(RECORDS begins)

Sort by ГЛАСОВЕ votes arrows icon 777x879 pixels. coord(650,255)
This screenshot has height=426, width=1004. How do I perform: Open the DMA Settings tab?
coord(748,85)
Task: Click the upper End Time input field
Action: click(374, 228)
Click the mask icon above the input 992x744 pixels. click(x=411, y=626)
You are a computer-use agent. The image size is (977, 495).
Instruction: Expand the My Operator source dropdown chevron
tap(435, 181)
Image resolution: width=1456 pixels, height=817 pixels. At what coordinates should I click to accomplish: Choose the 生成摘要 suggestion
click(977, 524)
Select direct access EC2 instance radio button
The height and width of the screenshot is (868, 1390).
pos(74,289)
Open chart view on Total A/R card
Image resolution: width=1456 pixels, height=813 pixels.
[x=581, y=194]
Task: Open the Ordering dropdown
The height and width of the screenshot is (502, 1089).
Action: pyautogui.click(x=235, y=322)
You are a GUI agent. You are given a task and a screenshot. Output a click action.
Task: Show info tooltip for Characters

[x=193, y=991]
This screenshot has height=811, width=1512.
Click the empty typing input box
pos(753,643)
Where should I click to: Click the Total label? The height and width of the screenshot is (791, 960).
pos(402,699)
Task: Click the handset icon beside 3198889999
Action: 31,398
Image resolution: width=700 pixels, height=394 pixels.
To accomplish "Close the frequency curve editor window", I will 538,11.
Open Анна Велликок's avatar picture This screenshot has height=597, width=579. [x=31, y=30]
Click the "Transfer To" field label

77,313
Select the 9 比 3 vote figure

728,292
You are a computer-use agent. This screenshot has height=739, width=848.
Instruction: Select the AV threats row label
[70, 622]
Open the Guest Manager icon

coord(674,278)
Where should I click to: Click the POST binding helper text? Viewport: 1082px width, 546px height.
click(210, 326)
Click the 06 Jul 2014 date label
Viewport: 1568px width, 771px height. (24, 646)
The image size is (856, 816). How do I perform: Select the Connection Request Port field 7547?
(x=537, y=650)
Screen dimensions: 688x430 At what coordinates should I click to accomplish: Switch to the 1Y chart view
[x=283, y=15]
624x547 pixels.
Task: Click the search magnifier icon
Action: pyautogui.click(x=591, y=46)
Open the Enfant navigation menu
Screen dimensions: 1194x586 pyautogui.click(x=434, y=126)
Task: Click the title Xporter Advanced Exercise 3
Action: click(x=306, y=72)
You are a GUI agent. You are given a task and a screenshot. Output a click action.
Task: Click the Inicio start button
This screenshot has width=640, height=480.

(RECORDS ends)

### PROBLEM REQUIREMENTS
The full set of entries, copied exactly, is the expected answer.

### SOLUTION FOR THIS PROBLEM
Sort by ГЛАСОВЕ votes arrows icon 777x879 pixels. coord(650,255)
This screenshot has height=426, width=1004. How do I perform: Open the DMA Settings tab?
coord(748,85)
Task: Click the upper End Time input field
Action: click(374, 228)
Click the mask icon above the input 992x744 pixels. click(x=411, y=626)
You are a computer-use agent. The image size is (977, 495).
Instruction: Expand the My Operator source dropdown chevron
tap(435, 181)
Image resolution: width=1456 pixels, height=817 pixels. At what coordinates should I click to accomplish: Choose the 生成摘要 suggestion
click(977, 524)
Select direct access EC2 instance radio button
The height and width of the screenshot is (868, 1390).
pos(74,289)
Open chart view on Total A/R card
Image resolution: width=1456 pixels, height=813 pixels.
[x=581, y=194]
Task: Open the Ordering dropdown
The height and width of the screenshot is (502, 1089).
Action: pyautogui.click(x=235, y=322)
You are a GUI agent. You are given a task and a screenshot. Output a click action.
Task: Show info tooltip for Characters

[x=193, y=991]
This screenshot has height=811, width=1512.
Click the empty typing input box
pos(753,643)
Where should I click to: Click the Total label? The height and width of the screenshot is (791, 960).
pos(402,699)
Task: Click the handset icon beside 3198889999
Action: 31,398
Image resolution: width=700 pixels, height=394 pixels.
To accomplish "Close the frequency curve editor window", I will 538,11.
Open Анна Велликок's avatar picture This screenshot has height=597, width=579. [x=31, y=30]
Click the "Transfer To" field label

77,313
Select the 9 比 3 vote figure

728,292
You are a computer-use agent. This screenshot has height=739, width=848.
Instruction: Select the AV threats row label
[70, 622]
Open the Guest Manager icon

coord(674,278)
Where should I click to: Click the POST binding helper text? Viewport: 1082px width, 546px height.
click(210, 326)
Click the 06 Jul 2014 date label
Viewport: 1568px width, 771px height. (24, 646)
The image size is (856, 816). How do I perform: Select the Connection Request Port field 7547?
(x=537, y=650)
Screen dimensions: 688x430 At what coordinates should I click to accomplish: Switch to the 1Y chart view
[x=283, y=15]
624x547 pixels.
Task: Click the search magnifier icon
Action: pyautogui.click(x=591, y=46)
Open the Enfant navigation menu
Screen dimensions: 1194x586 pyautogui.click(x=434, y=126)
Task: Click the title Xporter Advanced Exercise 3
Action: click(x=306, y=72)
You are a GUI agent. You are given a task and a screenshot. Output a click action.
Task: Click the Inicio start button
This screenshot has width=640, height=480.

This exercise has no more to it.